China has become adept at spotting and hunting down foreign companies doing business in China without a required Chinese entity. What exactly constitutes doing business in China at a level requiring a Chinese corporate entity ? That is far too complicated to answer in a blog post, but suffice it to say that the Chinese government has a very expansive definition of “doing busness in China” because such a definition increases its tax coffers.

As China accelerates its crackdown on foreign companies doing business in China without a Chinese entity, our China lawyers are seeing a sharp incease in foreign companies setting up companies and paying taxes in Hong Kong, believing that doing so will bring them into compliance with Chinese law. But it doesn’t.

Whenever a client asks whether setting up a company in Hong Kong will solve the problem of their operating in Mainland China without a company, I respond by saying: “Think of Hong Kong as New York or London. Having a Hong Kong company will no more help you get legal in China than setting up a new company in New York or London. When it comes to business law, you should consider Hong Kong as a completely different country than the PRC.”

We most often see the Hong Kong company problem with foreign companies that have Chinese “employees” in China but no company there. This is 100% illegal in China. Yet this is common and it is also common for the Chinese government to catch foreign companies that do this and come down on those companies like a ton of bricks. For a more complete explanation of this, check out my Forbes article, China’s Tax Authorities Want You. The chief reason companies with employees in China want to avoid having a China entity is because China employer taxes and required benefit payments are roughly 40 percent of salaries and if you have can keep your China employees off China’s “tax grid”, you can avoid paying those taxes and benefits.
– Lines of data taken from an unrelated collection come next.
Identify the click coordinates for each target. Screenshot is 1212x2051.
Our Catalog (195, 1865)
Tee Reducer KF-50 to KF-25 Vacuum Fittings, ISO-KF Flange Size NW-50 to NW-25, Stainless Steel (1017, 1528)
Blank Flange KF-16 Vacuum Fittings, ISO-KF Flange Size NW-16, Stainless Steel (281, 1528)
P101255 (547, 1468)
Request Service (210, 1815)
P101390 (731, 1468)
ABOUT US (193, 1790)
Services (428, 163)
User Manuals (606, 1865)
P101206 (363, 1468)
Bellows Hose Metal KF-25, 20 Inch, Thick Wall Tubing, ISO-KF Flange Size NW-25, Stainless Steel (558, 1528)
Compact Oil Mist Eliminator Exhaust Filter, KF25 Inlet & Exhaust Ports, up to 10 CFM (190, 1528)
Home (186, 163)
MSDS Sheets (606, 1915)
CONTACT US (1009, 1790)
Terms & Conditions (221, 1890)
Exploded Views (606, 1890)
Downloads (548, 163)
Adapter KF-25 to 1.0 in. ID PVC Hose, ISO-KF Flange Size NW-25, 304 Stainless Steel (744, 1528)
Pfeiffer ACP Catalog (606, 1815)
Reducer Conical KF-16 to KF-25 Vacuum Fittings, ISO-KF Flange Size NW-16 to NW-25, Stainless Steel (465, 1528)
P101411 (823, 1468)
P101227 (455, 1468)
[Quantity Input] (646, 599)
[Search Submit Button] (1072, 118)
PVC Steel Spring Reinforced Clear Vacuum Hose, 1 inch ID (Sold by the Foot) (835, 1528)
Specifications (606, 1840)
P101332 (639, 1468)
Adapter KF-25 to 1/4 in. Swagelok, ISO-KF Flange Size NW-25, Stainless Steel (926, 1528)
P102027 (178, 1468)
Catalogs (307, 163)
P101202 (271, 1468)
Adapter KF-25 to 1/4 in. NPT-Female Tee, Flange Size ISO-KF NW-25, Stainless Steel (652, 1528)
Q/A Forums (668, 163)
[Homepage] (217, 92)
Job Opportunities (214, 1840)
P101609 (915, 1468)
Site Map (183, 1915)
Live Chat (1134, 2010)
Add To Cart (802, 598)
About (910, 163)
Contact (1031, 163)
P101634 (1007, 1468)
Often, the “Hong Kong excuse” is generated by a Chinese employee who wants its foreign “employer” to operate illegally in China so the employee’s pay can be higher because there are no employer taxes and no employee income taxes. he or she is not paying income taxes. The Chinese employee convinces its foreign employer that forming a Hong Kong company will be both cheaper and equally effective as forming a PRC company, and usually they insist that it is perfectly legal.

Generally, the Chinese government does not care about its own citizens being paid illegally, but it cares a ton about foreign companies operating illegally. This is borne out by how often foreign companies come to us after being ratted out by their own employee who has either become disgruntled with their foreign employer or who is getting immunity and/or a payoff from the Chinese government.

But it isn’t. Sorry. If you have employees in China or if you are otherwise doing business in China at a level that requires an entity (there’s that vague line again) and you do not have a registered PRC entity, you are at huge risk of legal and a tax problems. For more on the China-Hong Kong distinction on corporate entities, check out How to Form a China WFOE: What’s Hong Kong Got to Do with It?

And since we are discussing how Hong Kong entities do not satisfy PRC entity requirements, I should also remind you that having a trademark in Hong Kong, Taiwan or Macau does not give you any trademark rights in the PRC and vice-versa. Again, you must think of these jurisdictions as being legally separate as that is the case when it comes to trademark rights as well. For more on this, check out China Legal. Not Hong Kong Legal. Not Taiwan Legal. Not Macau Legal.

One last area where we often have to deal with the differences between Hong Kong and China is on contracts relating to manufacturing, such as NNN Agreements and Product Development Agreements. Many Chinese manufacturing companies want their agreements with their foreign customers to be with the manufacturer’s Hong Kong entity, not its China entity. This creates complicated ownership, payment, liability, and jurisdictional and venue issues that must be resolved correctly to prevent a legally nonsensical or invalid agreement or even worse, an agreement that makes perfect legal sense, but provides no protections to the foreign buyer. Again the key issue here is that Hong Kong and the PRC are legally separate when it comes to commercial transactions. See Who Should Sign Your China OEM Agreement?

How many of you were aware of the above and for how many of you is the above a revelation?